Source material>
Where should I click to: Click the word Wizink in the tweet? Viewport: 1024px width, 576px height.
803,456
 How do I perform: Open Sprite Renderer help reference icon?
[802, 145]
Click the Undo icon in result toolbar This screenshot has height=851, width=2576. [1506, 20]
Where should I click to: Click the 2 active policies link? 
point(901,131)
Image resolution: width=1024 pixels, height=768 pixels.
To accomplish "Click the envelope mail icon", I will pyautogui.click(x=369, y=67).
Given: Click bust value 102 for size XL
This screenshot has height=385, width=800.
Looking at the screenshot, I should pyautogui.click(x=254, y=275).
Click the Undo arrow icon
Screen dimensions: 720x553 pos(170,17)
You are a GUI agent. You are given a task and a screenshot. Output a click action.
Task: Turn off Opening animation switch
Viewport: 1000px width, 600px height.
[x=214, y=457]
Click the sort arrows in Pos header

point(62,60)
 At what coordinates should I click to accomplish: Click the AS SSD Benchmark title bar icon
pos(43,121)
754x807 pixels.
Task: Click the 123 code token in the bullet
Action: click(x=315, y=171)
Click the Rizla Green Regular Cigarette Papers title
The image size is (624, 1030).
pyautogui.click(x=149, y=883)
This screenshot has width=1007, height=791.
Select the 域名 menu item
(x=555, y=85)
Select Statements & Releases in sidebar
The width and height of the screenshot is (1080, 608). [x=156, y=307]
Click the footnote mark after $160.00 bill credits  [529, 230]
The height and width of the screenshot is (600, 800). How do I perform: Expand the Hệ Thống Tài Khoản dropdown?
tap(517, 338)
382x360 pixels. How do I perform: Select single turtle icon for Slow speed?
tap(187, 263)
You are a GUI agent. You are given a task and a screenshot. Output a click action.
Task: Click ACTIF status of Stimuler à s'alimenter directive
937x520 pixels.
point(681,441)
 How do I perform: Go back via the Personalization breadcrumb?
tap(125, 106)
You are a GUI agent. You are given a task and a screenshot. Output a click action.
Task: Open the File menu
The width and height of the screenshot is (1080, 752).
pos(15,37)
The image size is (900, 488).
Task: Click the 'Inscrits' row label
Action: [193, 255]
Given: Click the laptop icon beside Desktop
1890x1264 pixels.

Instruction>
Reproduce all of the lines above verbatim, keeping every character and line break unchanged.

Task solution>
Where should I click to: Click the word Wizink in the tweet? Viewport: 1024px width, 576px height.
803,456
 How do I perform: Open Sprite Renderer help reference icon?
[802, 145]
Click the Undo icon in result toolbar This screenshot has height=851, width=2576. [1506, 20]
Where should I click to: Click the 2 active policies link? 
point(901,131)
Image resolution: width=1024 pixels, height=768 pixels.
To accomplish "Click the envelope mail icon", I will pyautogui.click(x=369, y=67).
Given: Click bust value 102 for size XL
This screenshot has height=385, width=800.
Looking at the screenshot, I should pyautogui.click(x=254, y=275).
Click the Undo arrow icon
Screen dimensions: 720x553 pos(170,17)
You are a GUI agent. You are given a task and a screenshot. Output a click action.
Task: Turn off Opening animation switch
Viewport: 1000px width, 600px height.
[x=214, y=457]
Click the sort arrows in Pos header

point(62,60)
 At what coordinates should I click to accomplish: Click the AS SSD Benchmark title bar icon
pos(43,121)
754x807 pixels.
Task: Click the 123 code token in the bullet
Action: click(x=315, y=171)
Click the Rizla Green Regular Cigarette Papers title
The image size is (624, 1030).
pyautogui.click(x=149, y=883)
This screenshot has width=1007, height=791.
Select the 域名 menu item
(x=555, y=85)
Select Statements & Releases in sidebar
The width and height of the screenshot is (1080, 608). [x=156, y=307]
Click the footnote mark after $160.00 bill credits  [529, 230]
The height and width of the screenshot is (600, 800). How do I perform: Expand the Hệ Thống Tài Khoản dropdown?
tap(517, 338)
382x360 pixels. How do I perform: Select single turtle icon for Slow speed?
tap(187, 263)
You are a GUI agent. You are given a task and a screenshot. Output a click action.
Task: Click ACTIF status of Stimuler à s'alimenter directive
937x520 pixels.
point(681,441)
 How do I perform: Go back via the Personalization breadcrumb?
tap(125, 106)
You are a GUI agent. You are given a task and a screenshot. Output a click action.
Task: Open the File menu
The width and height of the screenshot is (1080, 752).
pos(15,37)
The image size is (900, 488).
Task: Click the 'Inscrits' row label
Action: [193, 255]
Given: Click the laptop icon beside Desktop
1890x1264 pixels.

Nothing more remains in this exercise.